# Consider a 1.50-g mixture of magnesium nitrate and magnesium chloride.After dissolving this mixture in water,0.500M silver nitrate is added dropwise until precipitate formation is complete. THe mass of the white precipitate formed is 0.641 g.

a)Calculate the mass percent of magnesium chloride in the mixture.

b)Determine the minimum volume of silver nitrate that must have been added to ensure complete formation of the precipitate.

## Convert the mass of the ppt (which is AgCl) to mols. # mols = g/molar mass.

Convert mols AgCl to mols MgCl2.

Convert mols MgCl2 to g MgCl2. g = mols x molar mass.

Convert g MgCl2 to percent.

%MgCl2 = [mass MgCl2/1.5 g]*100 = ??

b.

Look at the definition of molarity.

M = mols/L.

You know M and you know mols. Calculate L and convert to mL if required. Post your work if you get stuck.

## i cant figure out my equation.

i have to many.this is waht i got:

MgNO3+MgCl+AgNO3->AgCl+MgCl2+2NO3-

I really don't think that's right?!

## f

## To calculate the mass percent of magnesium chloride in the mixture, we need to first determine the moles of magnesium chloride and magnesium nitrate present in the mixture.

Let's start by finding the moles of the white precipitate formed, which can be assumed to be the AgCl (silver chloride):

1. Determine the moles of AgCl:

- Ag has a molar mass of 107.87 g/mol and Cl has a molar mass of 35.45 g/mol.

- The molar mass of AgCl is the sum of their molar masses: 107.87 g/mol + 35.45 g/mol = 143.32 g/mol.

- The moles of AgCl can be calculated using the following formula:

Moles = Mass / Molar mass

Moles of AgCl = 0.641 g / 143.32 g/mol

Next, let's determine the moles of Cl in the AgCl precipitate:

2. Calculate the moles of Cl:

- Since one mole of AgCl contains one mole of Cl, the moles of Cl would be the same as the moles of AgCl we calculated in step 1.

Now, we can calculate the moles of magnesium chloride in the original mixture:

3. Determine the moles of MgCl2:

- In MgCl2, the magnesium (Mg) has a molar mass of 24.31 g/mol, and each chlorine (Cl) has a molar mass of 35.45 g/mol.

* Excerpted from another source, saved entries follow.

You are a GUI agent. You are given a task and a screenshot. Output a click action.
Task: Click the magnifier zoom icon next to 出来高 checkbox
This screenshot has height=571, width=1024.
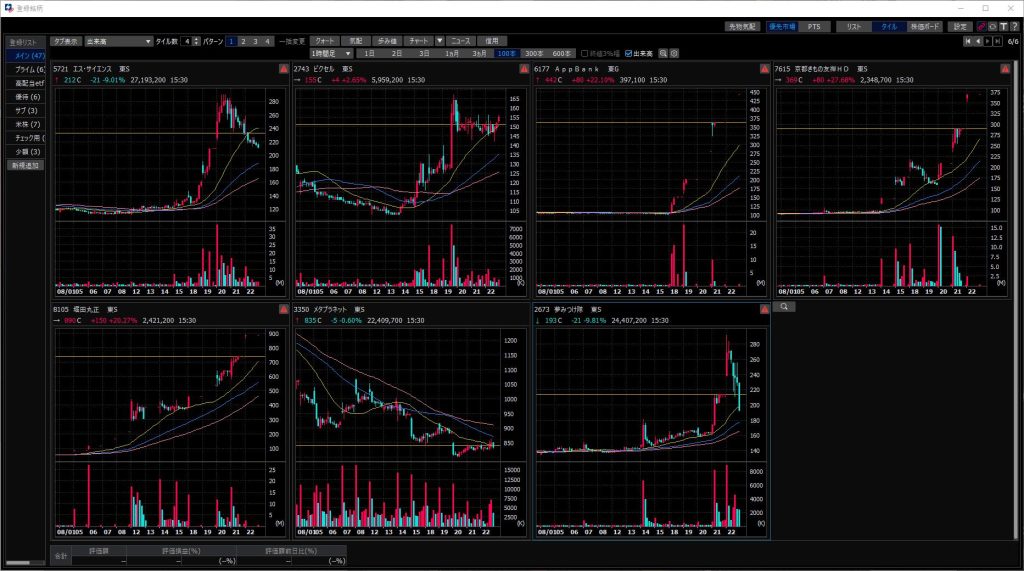coord(662,53)
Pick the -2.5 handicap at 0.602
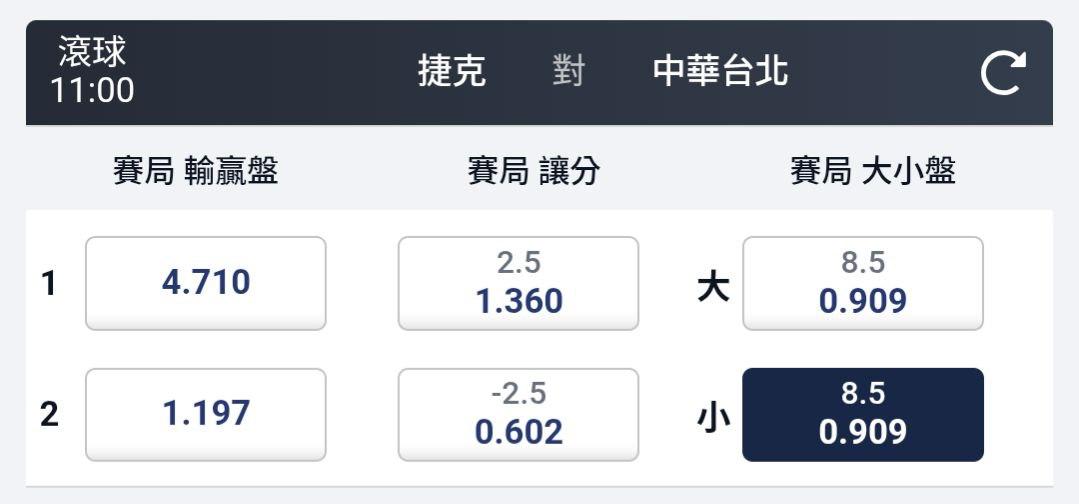The height and width of the screenshot is (504, 1079). pyautogui.click(x=518, y=414)
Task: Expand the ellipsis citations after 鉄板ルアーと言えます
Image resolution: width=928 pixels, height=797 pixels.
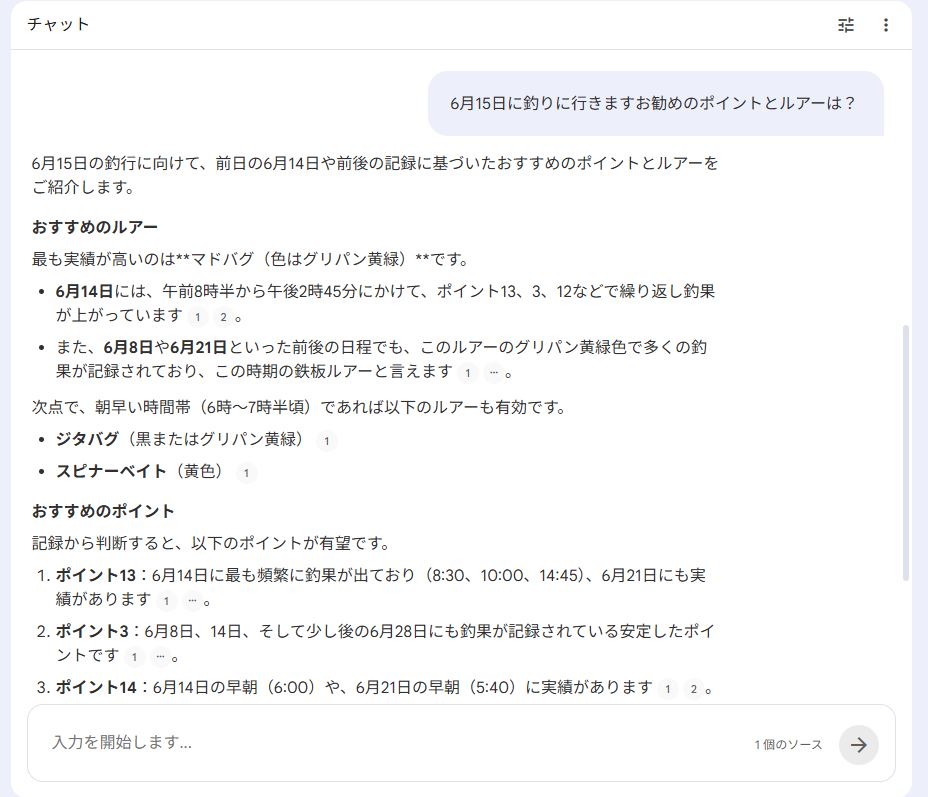Action: (x=492, y=373)
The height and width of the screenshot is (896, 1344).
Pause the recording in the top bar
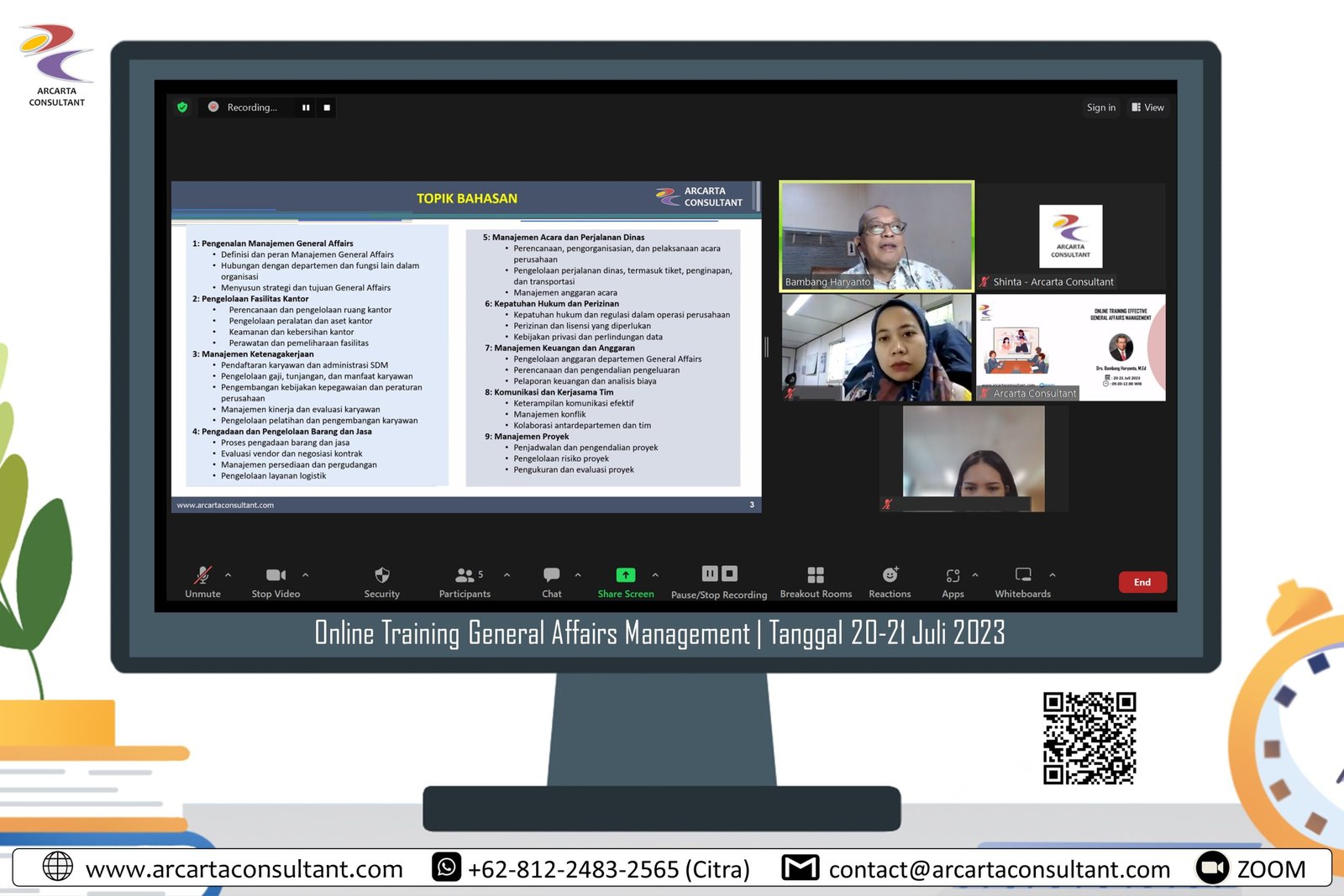(x=306, y=107)
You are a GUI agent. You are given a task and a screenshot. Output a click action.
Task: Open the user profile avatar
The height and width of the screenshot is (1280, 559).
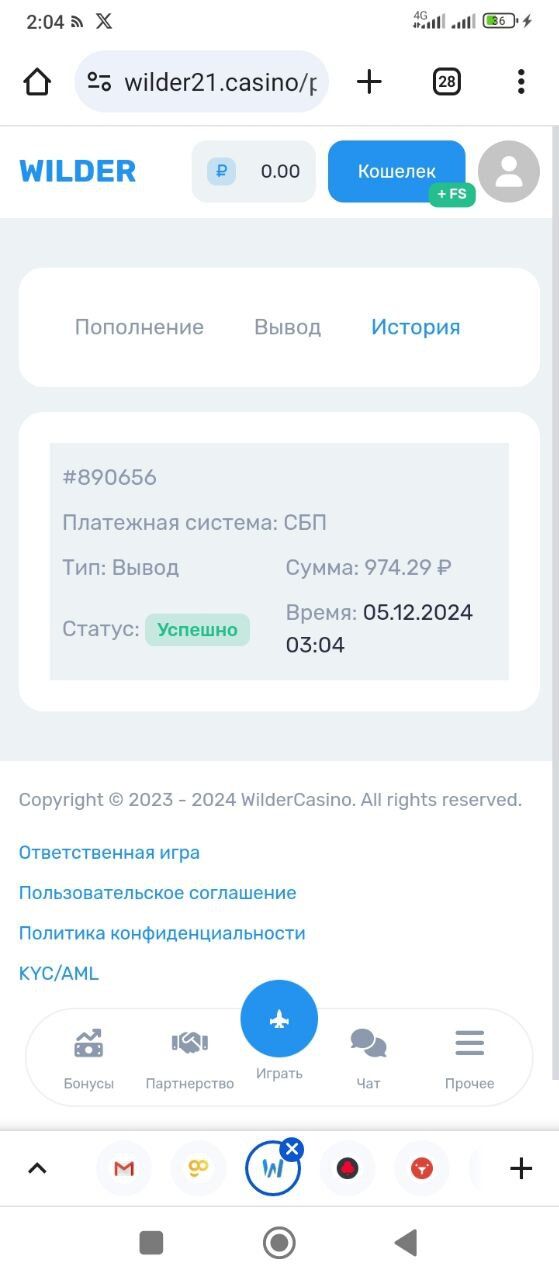tap(509, 172)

- The molar mass of MgCl2 is calculated by adding the molar masses: 24.31 g/mol + (2 * 35.45 g/mol) = 95.21 g/mol.

- The moles of MgCl2 can be found using the formula:

Moles = Mass / Molar mass

Moles of MgCl2 = (0.641 g / 143.32 g/mol) * (95.21 g/mol / 1 mol)

Finally, we can calculate the mass percent of magnesium chloride:

4. Calculate the mass percent of MgCl2:

- Mass percent = (Mass of MgCl2 / Total mass of the mixture) * 100

- Mass of MgCl2 = Moles of MgCl2 * Molar mass of MgCl2

- Total mass of the mixture is given as 1.50 g.

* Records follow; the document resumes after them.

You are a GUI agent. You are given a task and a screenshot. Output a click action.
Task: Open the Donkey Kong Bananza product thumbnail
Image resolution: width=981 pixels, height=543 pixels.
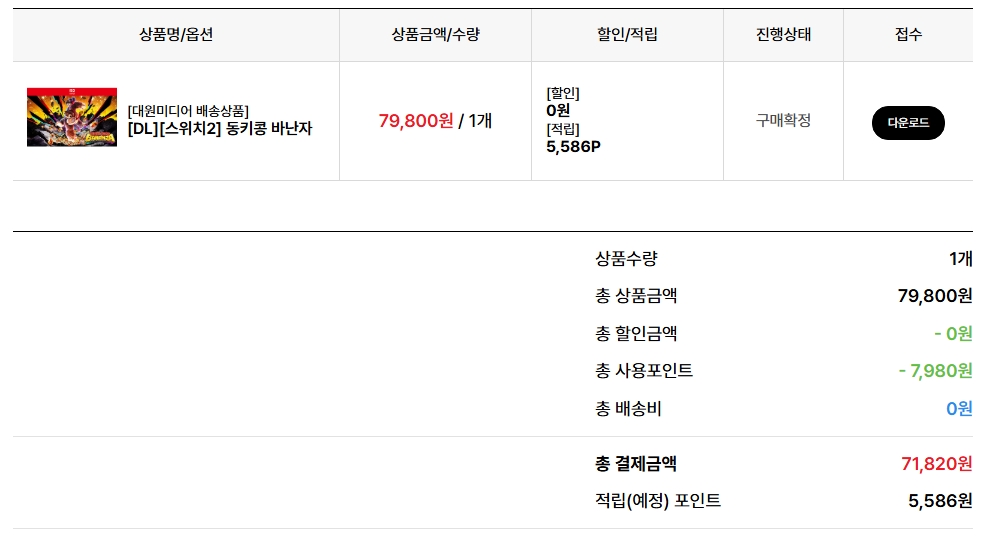pyautogui.click(x=72, y=117)
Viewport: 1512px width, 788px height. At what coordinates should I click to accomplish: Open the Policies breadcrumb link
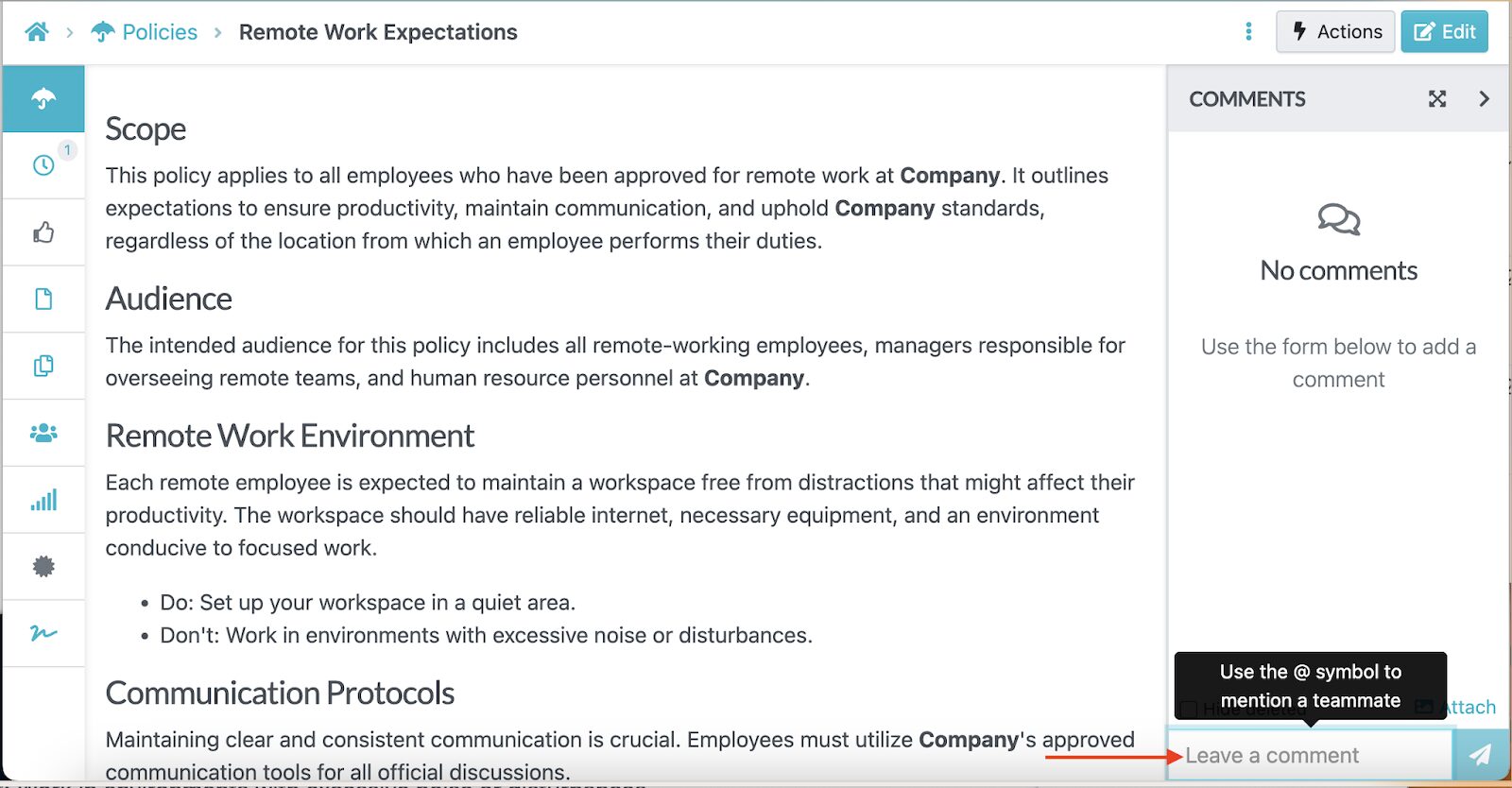tap(160, 31)
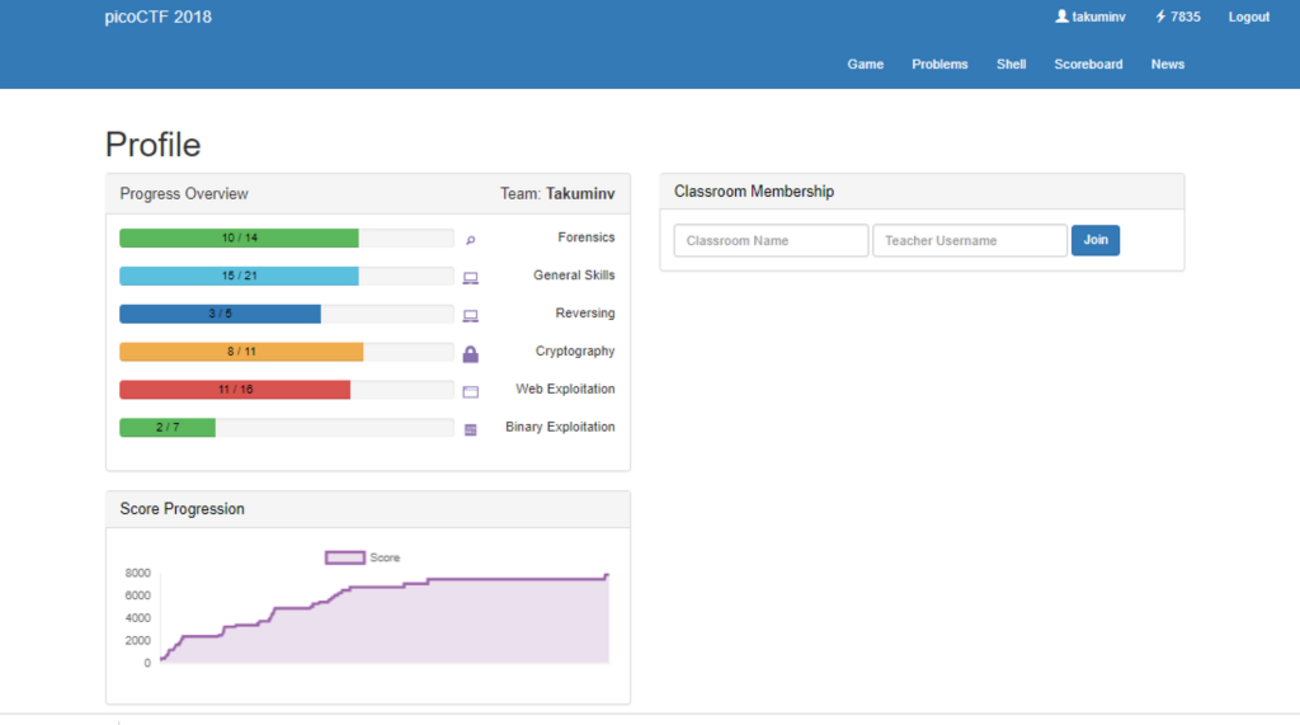1300x725 pixels.
Task: Open the Game page from navbar
Action: click(865, 64)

To determine the minimum volume of silver nitrate required to ensure complete formation of the precipitate, we need to calculate the moles of Cl in the precipitate and then use stoichiometry to determine the moles of AgNO3.

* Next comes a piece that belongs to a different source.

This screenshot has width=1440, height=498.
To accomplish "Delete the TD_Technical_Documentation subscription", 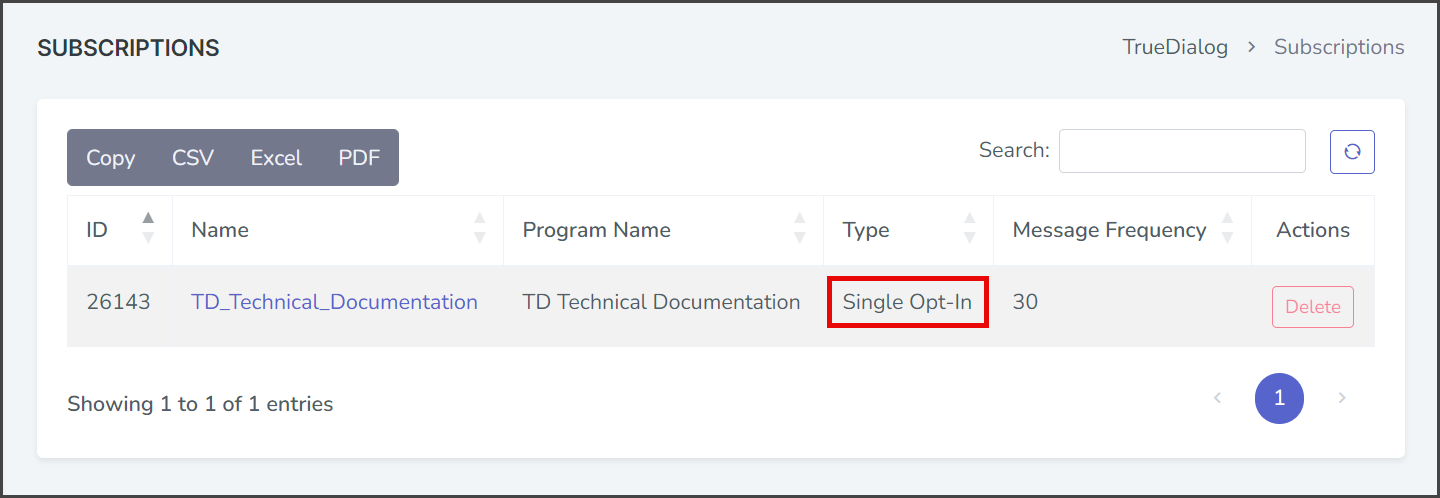I will [1313, 307].
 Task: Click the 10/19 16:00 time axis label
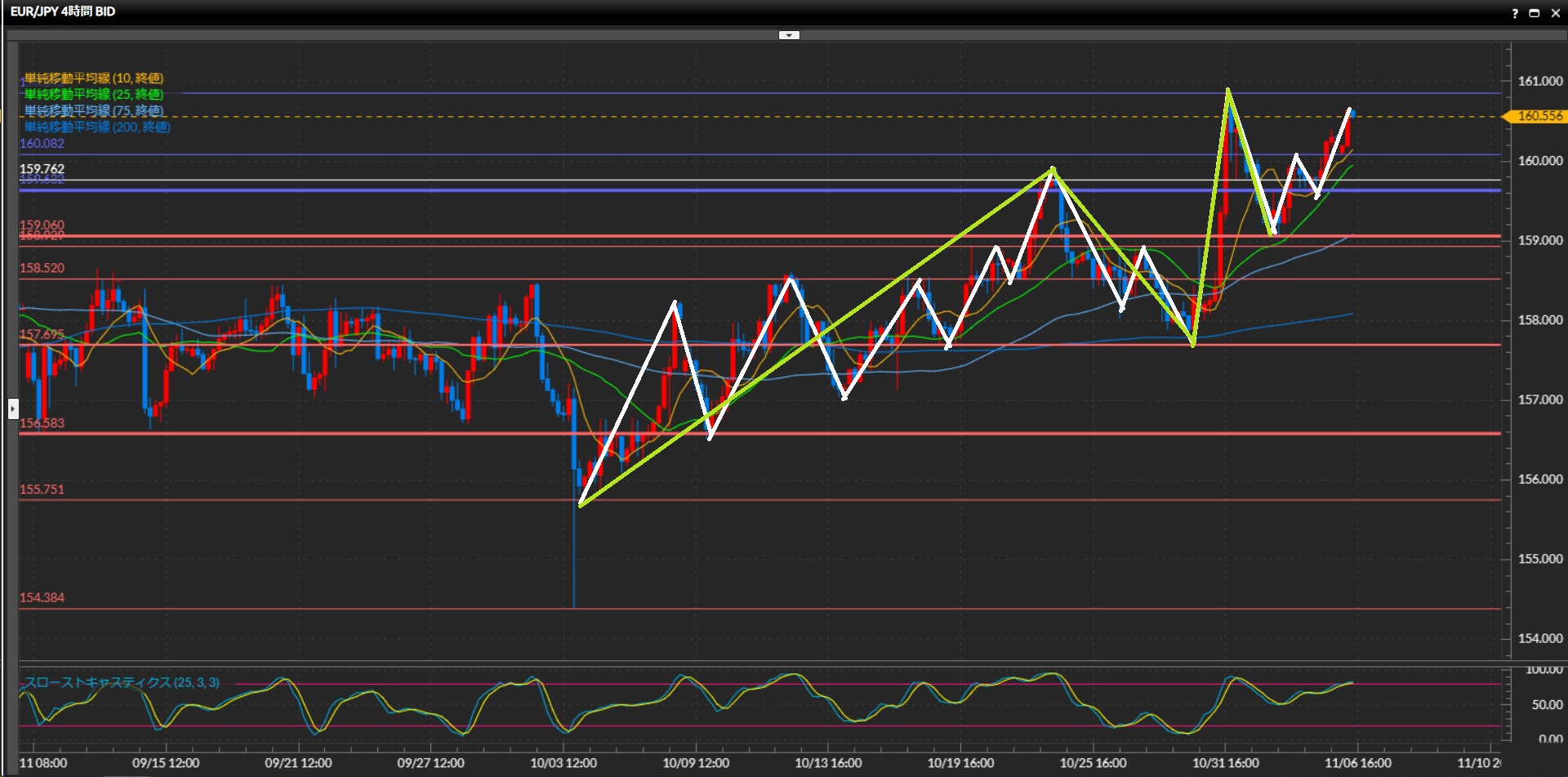[960, 763]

5. Calculate moles of Cl and moles of AgNO3:

- As calculated earlier, we have the moles of Cl from the AgCl (precipitate).

- The balanced equation for the reaction between AgNO3 (silver nitrate) and MgCl2 (magnesium chloride) is:

AgNO3 + MgCl2 → AgCl + Mg(NO3)2

- From the balanced equation, we can see that one mole of AgNO3 reacts with two moles of Cl (from MgCl2).

- Hence, Moles of AgNO3 = (Moles of Cl) / 2

Now we have all the necessary information to answer the questions:

a) Calculate the mass percent of magnesium chloride in the mixture:

- Plug in the values into the formula from step 4 above.

- Mass percent of MgCl2 = (Mass of MgCl2 / Total mass of the mixture) * 100

b) Determine the minimum volume of silver nitrate that must have been added to ensure complete formation of the precipitate:

- Calculate the moles of Cl in the AgCl (precipitate) as explained in step 2.

- Use stoichiometry to determine the moles of AgNO3 needed, as explained in step 5

- Convert moles of AgNO3 to volume using the given concentration (0.500M) and the equation:

Moles = Volume (L) * Concentration (mol/L)

Rearrange the equation to solve for Volume:

Volume = Moles / Concentration

By following these steps, you should be able to calculate the mass percent of magnesium chloride in the mixture and determine the minimum volume of silver nitrate required for complete precipitate formation.